Libro unico del lavoro
Viene previsto che il datore di lavoro privato, ad eccezione di quello domestico, istituisca un il suddetto libro unico, compilato per ciascun mese entro il giorno 16 del mese successivo, in cui vengono iscritti tutti i prestatori di lavoro subordinato, i collaboratori coordinati e continuativi, anche a progetto, i lavoratori interinali e gli associati in partecipazione con i relativi dati anagrafici e lavorativi (tra cui, retribuzione base e altre dazioni in danaro o in natura, posizione assicurativa, ore di lavoro) e nei modi indicati dalla stessa norma di legge, pena l’irrogazione di una sanzioni pecuniarie amministrative.

Orario di lavoro
Viene rivista la disciplina di cui al d.lgs. 66/2003. È considerato lavoratore notturno qualsiasi lavoratore che svolga per almeno tre ore lavoro notturno per un minimo di ottanta giorni lavorativi all’anno e vengono innalzate le sanzioni amministrative per la violazione delle disposizioni sulla durata massima dell’orario di lavoro, sui riposi settimanali e sulle ferie annuali.

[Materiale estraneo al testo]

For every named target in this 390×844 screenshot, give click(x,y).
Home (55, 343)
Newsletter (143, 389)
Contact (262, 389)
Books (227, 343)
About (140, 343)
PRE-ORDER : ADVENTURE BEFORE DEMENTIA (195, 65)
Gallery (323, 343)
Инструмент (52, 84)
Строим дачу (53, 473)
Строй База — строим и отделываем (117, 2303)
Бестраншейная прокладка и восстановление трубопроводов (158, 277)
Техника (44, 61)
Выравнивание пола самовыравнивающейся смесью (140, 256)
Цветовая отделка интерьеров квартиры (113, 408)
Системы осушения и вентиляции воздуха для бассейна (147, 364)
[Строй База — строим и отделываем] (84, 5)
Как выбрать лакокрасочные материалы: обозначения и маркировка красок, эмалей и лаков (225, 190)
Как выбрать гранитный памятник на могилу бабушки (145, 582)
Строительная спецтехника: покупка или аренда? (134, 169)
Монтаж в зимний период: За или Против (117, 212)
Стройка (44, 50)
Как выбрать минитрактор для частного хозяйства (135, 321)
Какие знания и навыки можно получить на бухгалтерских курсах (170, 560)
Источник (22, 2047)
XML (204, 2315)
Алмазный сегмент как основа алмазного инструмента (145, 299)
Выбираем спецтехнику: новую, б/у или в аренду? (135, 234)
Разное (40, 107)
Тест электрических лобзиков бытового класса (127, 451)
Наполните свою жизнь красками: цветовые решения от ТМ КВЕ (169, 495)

In assenza di accordi nazionali, la contrattazione aziendale può stabilire deroghe alle norme sull’orario di lavoro.

Fondi d’investimento immobiliare
Viene innalzata dal 12,5% al 20% l’aliquota relativa alla ritenuta (sia a titolo d’acconto che di imposta) per la tassazione sui redditi da capitale derivanti dalla partecipazione a qualsiasi tipo di fondo immobiliare.

Fondi comuni di investimento chiusi
Per tali fondi a ristretta base partecipativa (meno di 10 partecipanti) e in presenza di specifiche condizioni, viene prevista l’applicazione di un’imposta patrimoniale annuale, pari all’1% del valore netto del fondo stesso.

Studi di settore
Le disposizioni relative agli accertamenti basati sugli studi di settore si applicano a partire dagli accertamenti relativi al periodo d’imposta nel quale entrano in vigore gli studi di settore. A partire dall’anno 2009 gli studi di settore devono essere pubblicati in Gazzetta Ufficiale entro il 30 settembre del periodo d’imposta nel quale entrano in vigore. Per l’anno 2008 il termine è fissato al 31 dicembre. Viene, inoltre, modificata la disciplina della comunicazione dei dati Iva.

Patrimonio immobiliare di regioni, province, comuni e altri enti locali
Ciascun ente individua beni immobili non strumentali all’esercizio delle proprie funzioni istituzionali, che possano essere valorizzati o dismessi  e redige il Piano delle alienazioni immobiliari allegato al bilancio di previsione. I beni rientranti nel Piano sono classificati come patrimonio disponibile e ne viene definita la destinazione urbanistica.  Agli enti è riconosciuta la facoltà di conferire i propri beni immobili a fondi comuni di investimento immobiliare.